Tuesday, 2 February 2010

Film School: Slow Motion

A05CE9F7-C333-4E72-BF4A-0502BF0C8D6B.jpgThis week's film school movie is Slow Motion (or Sauve qui peut (la vie), to give it its French title. Directed by Jean-Luc Godard, it's about a director (also called Godard) who no longer loves his work; his girlfriend who wants to leave city life to cycle in the countryside; and the prostitute he sleeps with, who's trying to earn enough money to rent her own place. Although its story is of little importance to the film as I'll explain.

Godard is a director well known for making 'difficult' movies: one's that tell the audience little and ask for a lot of investment before seeing any return. Slow Motion is certainly representative of this form of film-making. It fluctuates between the bizarre (formula 1 cars appearing in and out of a scene without explanation) and the obscene (the character Godard talking about his daughter in a highly inappropriate way). In between there's philosophy readings, scenes where characters look out windows, and slow motion hugging.

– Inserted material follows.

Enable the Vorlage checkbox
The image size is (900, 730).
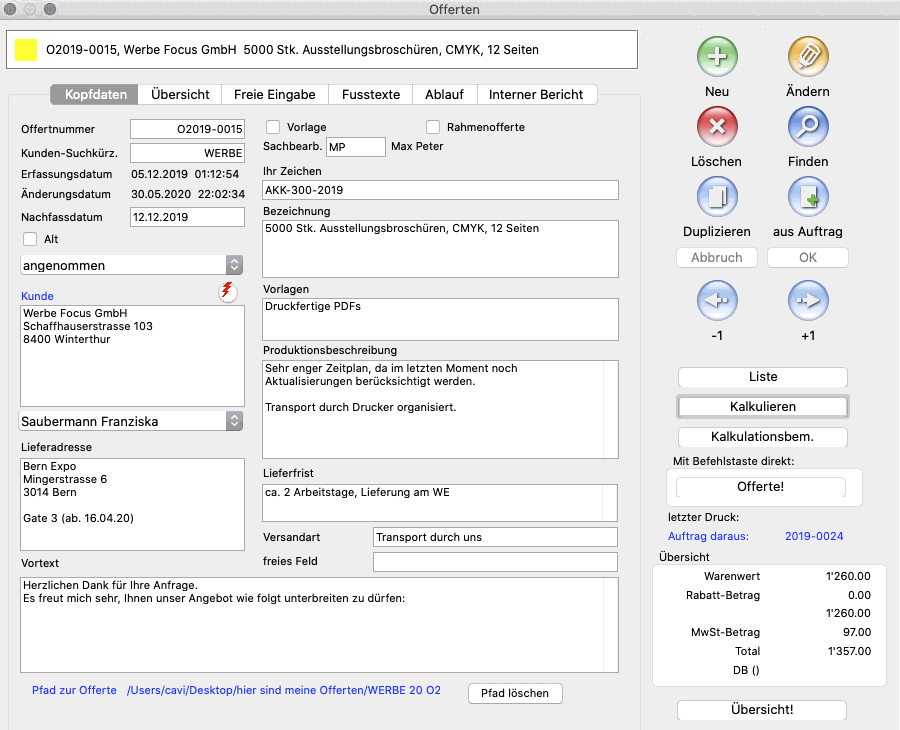point(273,127)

Trying to accurately describe Godard to someone who's never seen him is like trying to describe a rainbow to someone who's only seen black and white. There is no denying the uniqueness and creativity of the director, regardless of my feelings about the result of this endeavour.

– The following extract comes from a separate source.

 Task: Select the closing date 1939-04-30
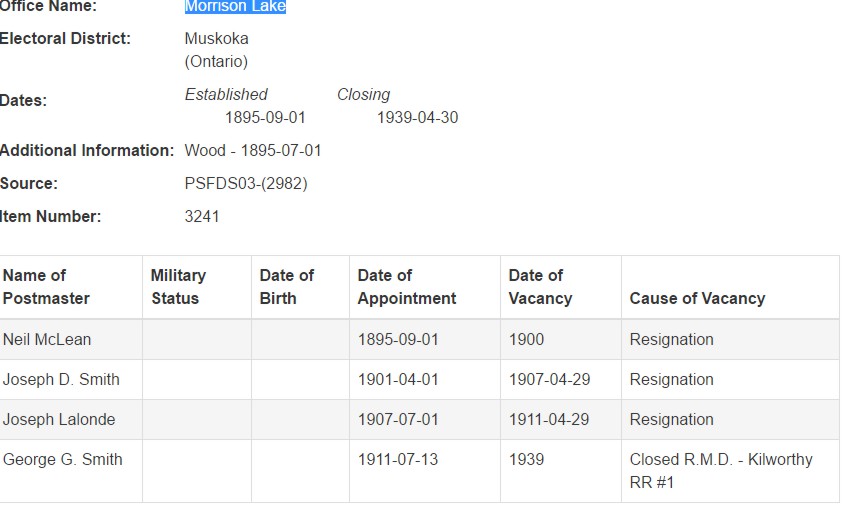pos(417,118)
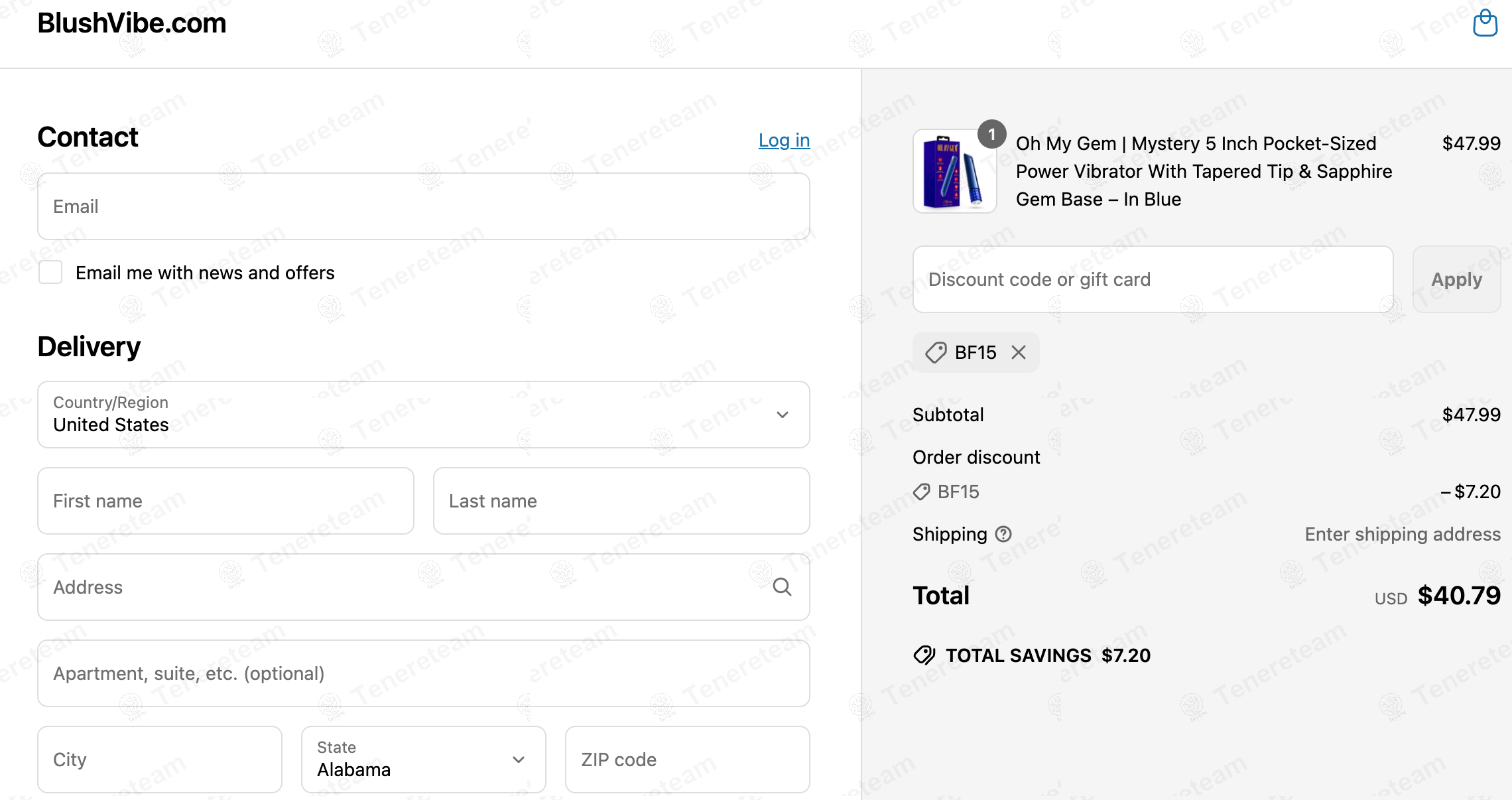
Task: Click the ZIP code field
Action: click(x=688, y=760)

271077AA-A44B-4316-8E7B-E27380ABA525.jpgFor my money, it appears as though Godard is determined to do nothing you would expect in a narrative movie: so story, plot, and character arcs are practically non-existent. However, in loosing what he feels are the chains of classic cinema, I feel like he's shackled himself up to new restrictions. Only shooting in a way that's challenging and unique for his own pleasure/challenge, rather than in a manner that gives his audience any insight into the world he's created. His movies perhaps say more about film-making than they do their subjects.

Perhaps Godard's movies can only really be appreciated by those who believe a script is not the be and end all of cinema. Given that almost every movie films with a script, or at least a clear outline of characters (cf. Mike Leigh), perhaps this shows you how limited Godard believes film-makers can make themselves. Nevertheless, the reason most people (myself included) watch movies is for characters and stories, take that away and you're left with something akin to a great piece of art: challenging and insightful but without the emotional attachment to characters/scenes most of us associate with our favourite movies.